In principle, we do not charge a fee on any reasonable requests made by you, but for repeated requests that exceed reasonable limits, we will charge a certain cost-based fee as appropriate. We may reject unreasonably repetitive requests that require excessive technical means (for example, the development of a new system or fundamental change of existing practices), pose a risk to the legitimate rights and interests of others or are extremely impractical (for example, involving any information stored on backup tapes).
在以下情形中，我们将无法响应您的请求：
We will be unable to respond to any request submitted by you if:
1、与个人信息控制者履行法律法规规定的义务相关的；
1. It is related to the performance by the Personal Information Controller of the obligations provided by laws and regulations;
2、与国家安全、国防安全直接相关的；
2. It is directly related to national security or national defense;
3、与公共安全、公共卫生、重大公共利益直接相关的；
3. It is directly related to public safety, public health, and significant public interests;
4、与刑事侦查、起诉、审判和执行判决等直接相关的；
4. It is directly related to criminal investigation, prosecution, trial, enforcement of judgments and the like;
5、个人信息控制者有充分证据表明个人信息主体存在主观恶意或滥用权利的；
5. The Personal Information Controller has sufficient evidence to prove that the Personal Information Subject is subjectively malicious or has engaged in the abuse of power;
6、出于维护个人信息主体或其他个人的生命、财产等重大合法权益但又很难得到本人同意的；
6. It is necessary for protecting the life, property or other major lawful rights and interests of the Personal Information Subject or other individuals, and it is difficult to obtain their consent;
7、响应个人信息主体的请求将导致个人信息主体或其他个人、组织的合法权益受到严重损害的；
7. Responding to such request would seriously undermine the lawful rights and interests of the Personal Information Subject or other individuals or entities;
涉及商业秘密的。
Trade secrets are involved.

我们如何处理儿童的个人信息
How do we process the Personal Information of children

我们的产品、网站和服务主要面向成人。
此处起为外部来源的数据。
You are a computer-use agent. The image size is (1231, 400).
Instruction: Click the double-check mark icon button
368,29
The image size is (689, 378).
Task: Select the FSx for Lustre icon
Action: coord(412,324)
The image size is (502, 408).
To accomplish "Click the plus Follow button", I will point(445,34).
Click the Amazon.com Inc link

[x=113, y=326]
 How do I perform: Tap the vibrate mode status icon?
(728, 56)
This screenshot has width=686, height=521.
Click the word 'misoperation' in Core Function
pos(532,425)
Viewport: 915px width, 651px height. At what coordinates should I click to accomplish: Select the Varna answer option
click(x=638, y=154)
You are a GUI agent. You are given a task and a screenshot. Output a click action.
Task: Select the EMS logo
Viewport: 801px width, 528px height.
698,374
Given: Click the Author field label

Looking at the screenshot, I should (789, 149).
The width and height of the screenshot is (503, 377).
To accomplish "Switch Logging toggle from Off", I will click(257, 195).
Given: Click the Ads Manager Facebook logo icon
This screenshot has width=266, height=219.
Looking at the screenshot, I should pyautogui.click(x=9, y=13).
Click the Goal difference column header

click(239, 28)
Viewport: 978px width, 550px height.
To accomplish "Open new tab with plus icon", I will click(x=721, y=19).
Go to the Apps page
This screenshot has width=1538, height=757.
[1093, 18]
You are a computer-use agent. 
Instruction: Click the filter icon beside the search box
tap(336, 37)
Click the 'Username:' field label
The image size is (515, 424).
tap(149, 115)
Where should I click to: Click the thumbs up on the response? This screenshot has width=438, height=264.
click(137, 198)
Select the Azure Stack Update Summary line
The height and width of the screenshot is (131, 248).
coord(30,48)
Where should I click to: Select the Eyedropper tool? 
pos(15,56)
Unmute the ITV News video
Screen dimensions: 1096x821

如果没有父母或监护人的同意，儿童不应创建自己的个人信息主体账户。
Our products, websites and services are mainly for adults. Children should not be allowed to create their own Personal Information Subject account without the consent of their parents or guardians.
对于经父母同意而收集儿童个人信息的情况，我们只会在受到法律允许、父母或监护人明确同意或者保护儿童所必要的情况下使用或公开披露此信息。
For the collection of children’s Personal Information with parental consent, we will use or publicly disclose such information only to the extent permitted by law, with the Explicit Consent of their parents or guardians, or where it is necessary for the purpose of protecting the children.
尽管当地法律和习俗对儿童的定义不同，但我们将不满 14 周岁的任何人均视为儿童。
Although different laws and customs define a child differently, we treat anyone under 14 years of age as a child.
如果我们发现自己在未事先获得可证实的父母同意的情况下收集了儿童的个人信息，则会设法尽快删除相关数据。
If we find that we have collected any child’s Personal Information without prior verifiable parental consent, we will try to delete the relevant data as soon as possible.

您的个人信息如何在全球范围转移
How is your Personal Information transferred globally

原则上，我们在中华人民共和国境内收集和产生的个人信息， 将存储在中华人民共和国境内。
In principle, the Personal Information we collect and generate within the territory of the People’s Republic of China will also be stored within the territory of the People’s Republic of China.
由于我们通过遍布全球的资源和服务器提供产品或服务，这意味着，在获得您的授权同意后，您的个人信息可能会被转移到您使用产品或服务所在国家/地区的境外管辖区，或者受到来自这些管辖区的访问。
We provide products or services with resources and servers deployed across the world, which means that with your consent, your Personal Information may be transferred to the overseas jurisdictions (countries/regions) where you use our products or services, or be accessed from such jurisdictions.
此类管辖区可能设有不同的数据保护法，甚至未设立相关法律。在此类情况下，我们会确保您的个人信息得到在中华人民共和国境内足够同等的保护。例如，我们会请求您对跨境转移个人信息的同意，或者在跨境数据转移之前实施数据去标识化等安全举措。
Such jurisdictions may have different data protection laws, or even have no relevant laws. In such cases, we will ensure that your Personal Information is adequately protected to the same degree it is protected in the People’s Republic of China. For example, we will seek your consent for cross-border transfer of Personal Information, or implement de-identification and other security measures prior to cross-border data transfer.